Cauchy's integral formula and Taylor series

Cauchy’s integral formula defines analytic function evaluation with path integral with denominator translation at evaluation point (\(\frac{1}{z-a}\)). \(f(a) = \frac{1}{2\pi i} \oint_\gamma \frac{f(z)}{z-a}\, dz\,\) \(f^{(n)}(a) = \frac{n!}{2\pi i} \oint_\gamma \frac{f(z)}{\left(z-a\right)^{n+1}}\, dz\) Cauchy’s integral formula is a limit of path. \(\lim_{r \rightarrow 0}\gamma : \lvert z-z_{0} \rvert = r\) Taylor series evaluated a analytic function by approximation at an open disc \(D(z_{0}, r)\). \(f(x) = \sum_{n=0}^\infty a_n(x-b)^n\) \(\frac{f^{(n)}(b)}{n!} = a_n\)

Primitive function

The presence of primitive function is a strong condition that makes a function is analytic in a disc \(D(a,R)\).

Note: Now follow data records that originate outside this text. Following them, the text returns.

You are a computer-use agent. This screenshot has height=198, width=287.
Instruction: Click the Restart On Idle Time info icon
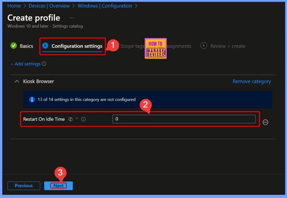pyautogui.click(x=83, y=119)
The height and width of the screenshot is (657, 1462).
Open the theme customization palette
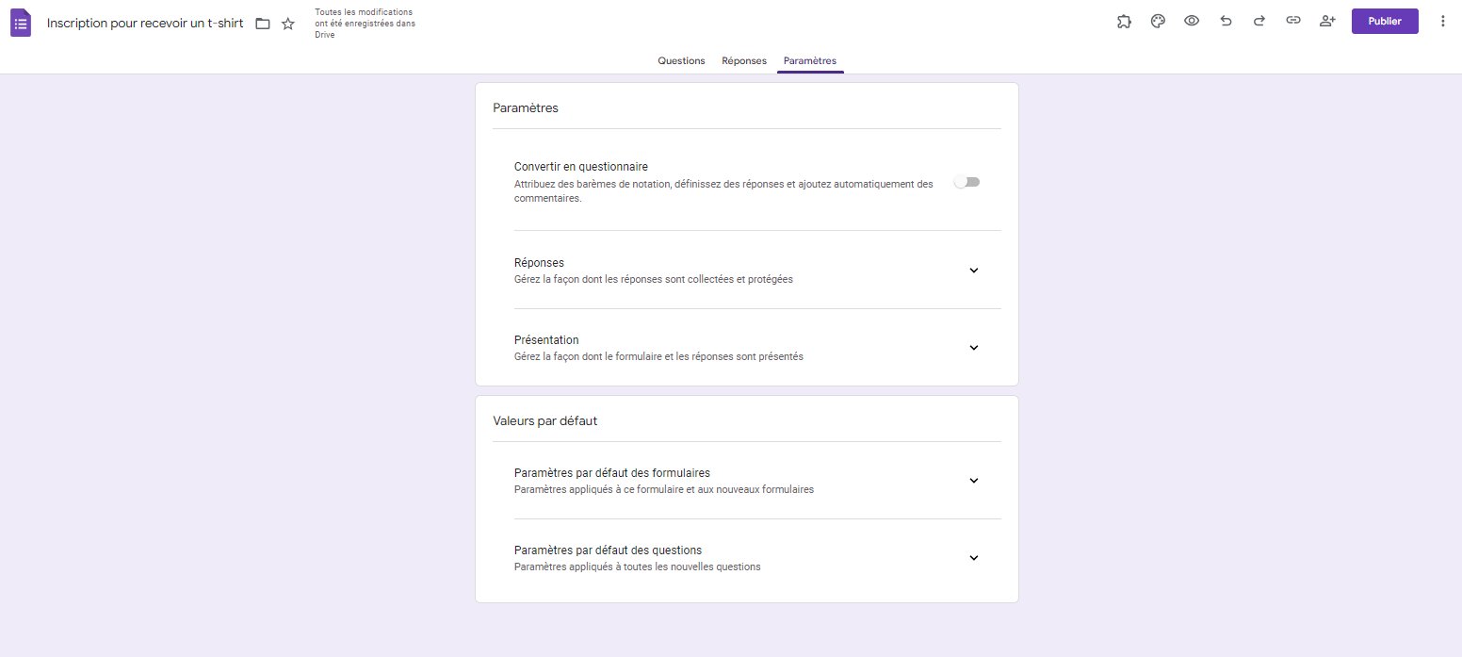click(x=1158, y=20)
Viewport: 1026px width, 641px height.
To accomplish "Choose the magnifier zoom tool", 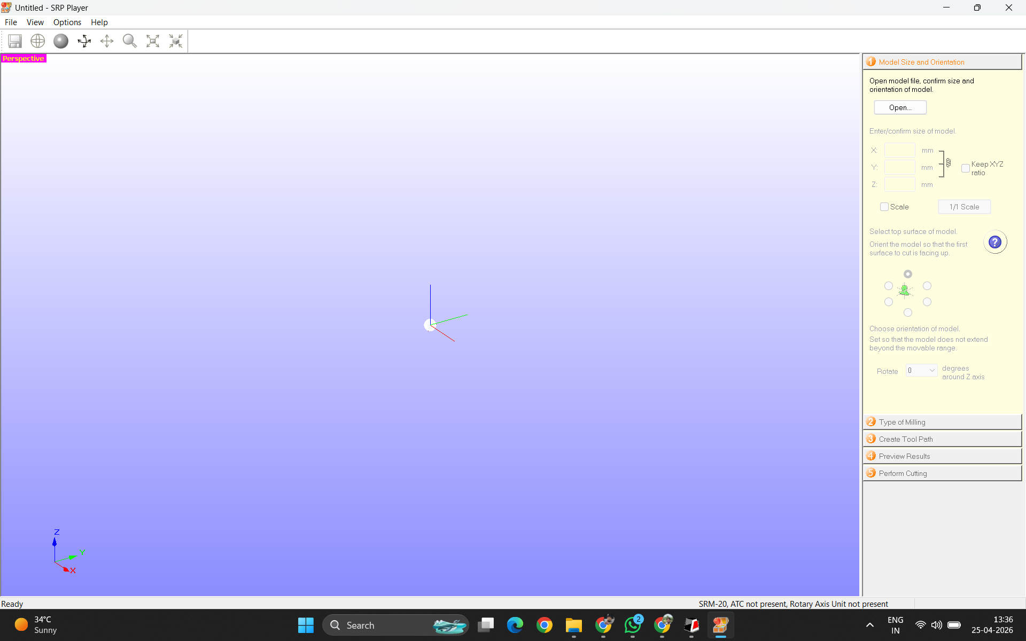I will [x=130, y=41].
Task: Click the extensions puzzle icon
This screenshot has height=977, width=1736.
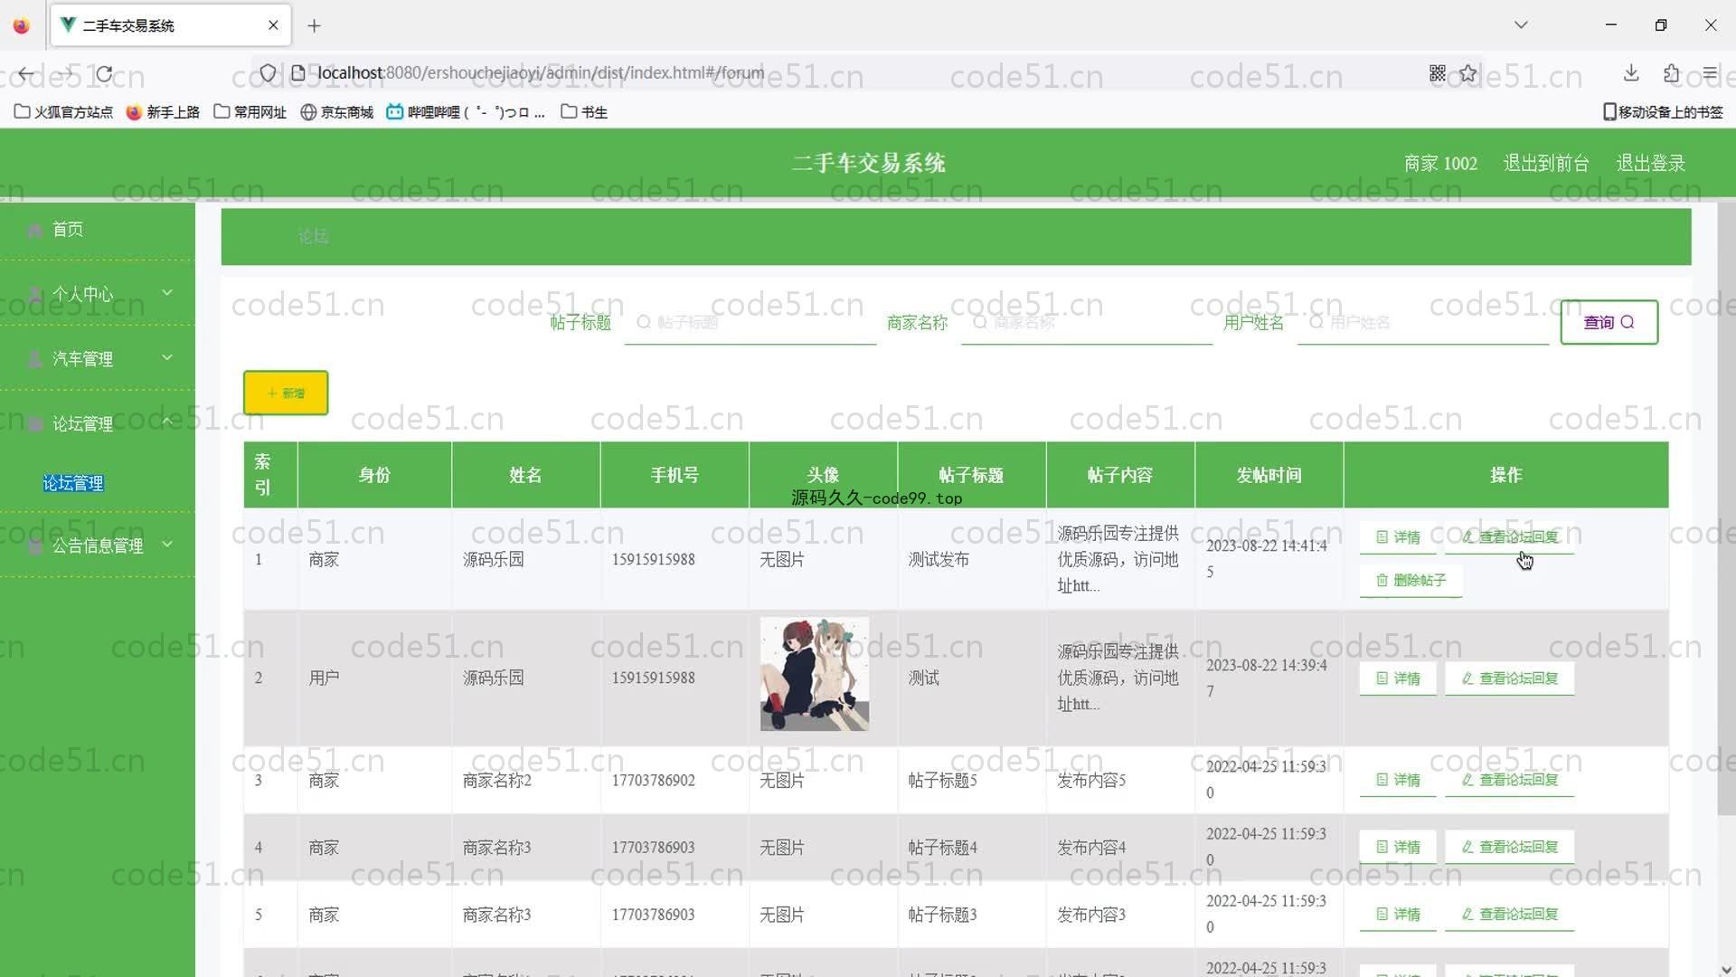Action: (1671, 73)
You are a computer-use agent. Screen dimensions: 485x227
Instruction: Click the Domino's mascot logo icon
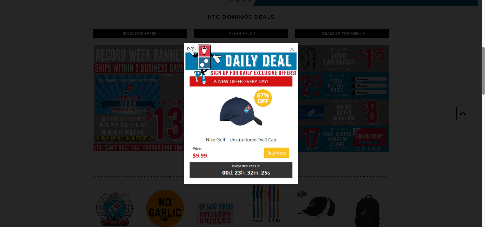(x=202, y=63)
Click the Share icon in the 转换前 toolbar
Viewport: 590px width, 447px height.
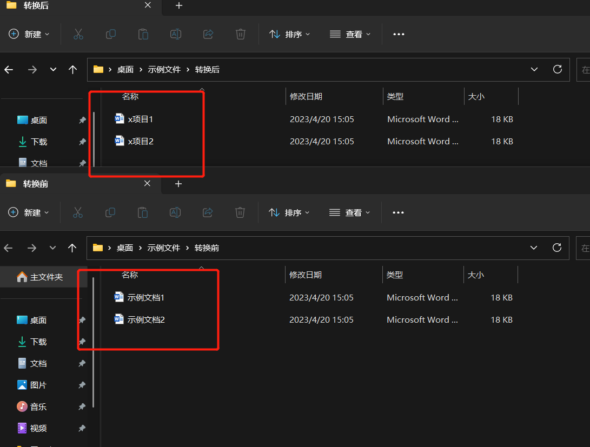click(x=208, y=212)
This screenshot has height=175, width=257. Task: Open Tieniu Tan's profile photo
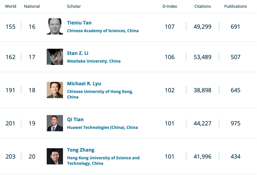[55, 26]
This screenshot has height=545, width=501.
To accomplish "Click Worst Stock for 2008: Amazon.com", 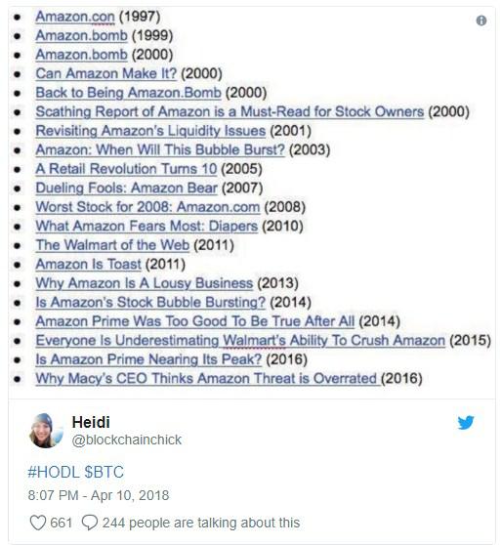I will coord(147,207).
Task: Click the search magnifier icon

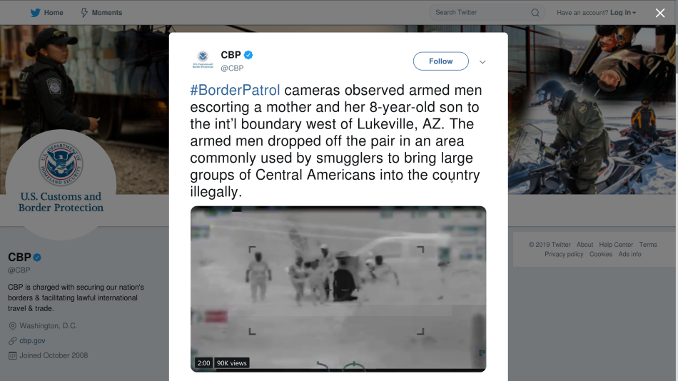Action: pyautogui.click(x=535, y=13)
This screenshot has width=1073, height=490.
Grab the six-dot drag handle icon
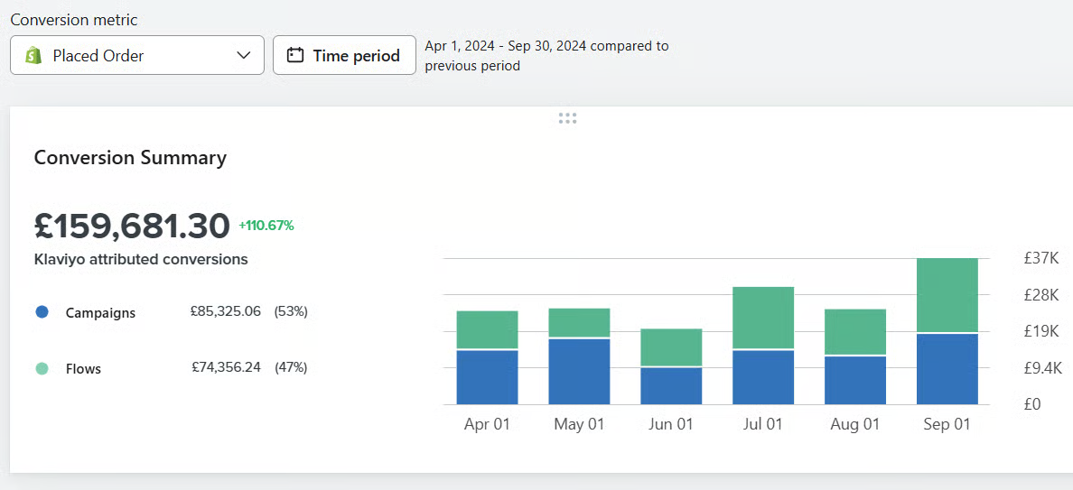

The meaning is the presence of primitive function is confusing at first to me. If a function is integrable, then integration value and a primitive function can be determined. But in complex analysis this is not the case. In real analysis, the integral interval \([a, b]\) is unique, but in complex analysis the integral interval should be determined by line path \(\Gamma = g(x)\).